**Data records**
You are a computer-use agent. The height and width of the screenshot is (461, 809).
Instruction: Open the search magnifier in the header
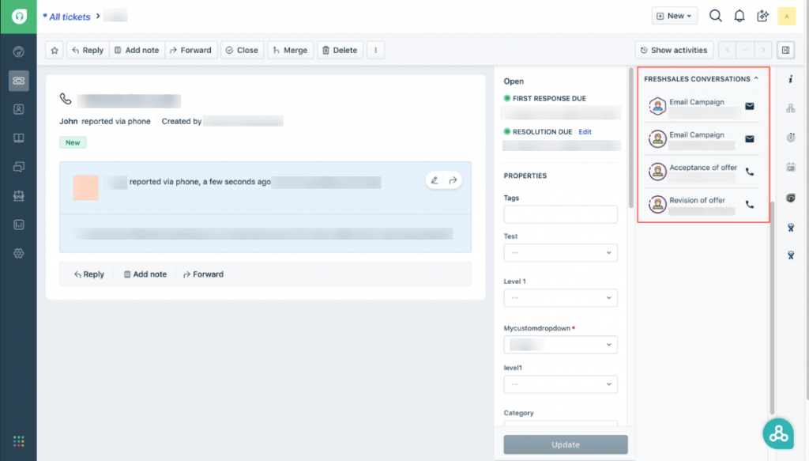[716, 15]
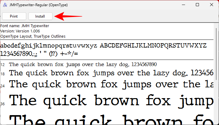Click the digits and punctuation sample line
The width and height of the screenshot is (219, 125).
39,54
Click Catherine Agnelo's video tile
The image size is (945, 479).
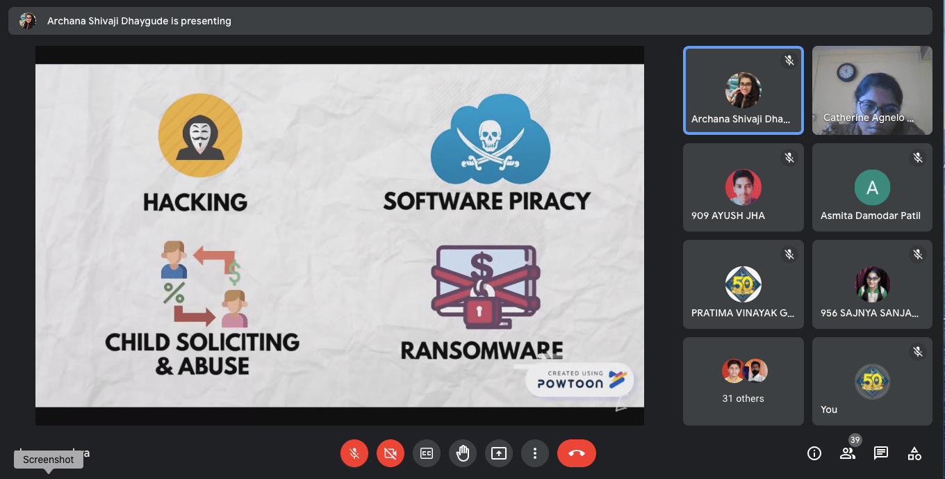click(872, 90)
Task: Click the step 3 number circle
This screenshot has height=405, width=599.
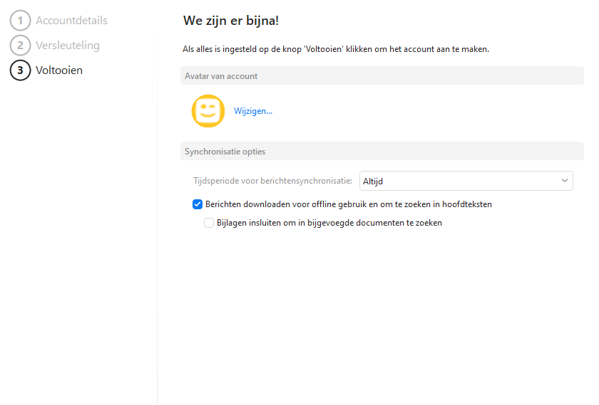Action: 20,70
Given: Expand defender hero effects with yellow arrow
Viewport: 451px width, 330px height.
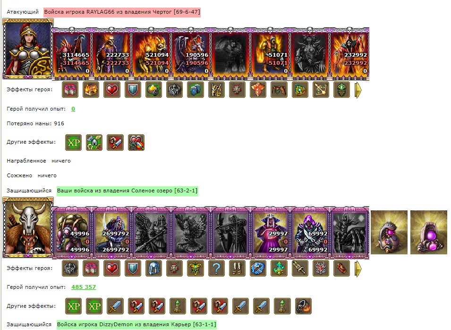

**Work instructions**
Copy the lines from the start of the rows through the line that contains "click(872, 90)", word for word and with both ends included. Leave the pictures out of your copy.

**Written answer**
You are a computer-use agent. The height and width of the screenshot is (461, 809).
Instruction: Open the search magnifier in the header
[716, 15]
Click the digits and punctuation sample line
The width and height of the screenshot is (219, 125).
39,54
Click Catherine Agnelo's video tile
The image size is (945, 479).
click(872, 90)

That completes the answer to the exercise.